Task goal: Report the tally of lines featuring the word "screenshot" in the entries below, without anything else.

Extracted entries:
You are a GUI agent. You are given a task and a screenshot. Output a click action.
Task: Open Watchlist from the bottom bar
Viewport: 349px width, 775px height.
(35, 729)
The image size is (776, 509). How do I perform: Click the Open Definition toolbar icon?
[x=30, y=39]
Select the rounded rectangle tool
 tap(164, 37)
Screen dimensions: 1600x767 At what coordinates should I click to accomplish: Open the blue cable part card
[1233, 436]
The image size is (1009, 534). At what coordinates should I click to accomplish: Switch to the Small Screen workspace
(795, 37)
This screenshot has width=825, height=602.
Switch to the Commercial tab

Solved problem: 2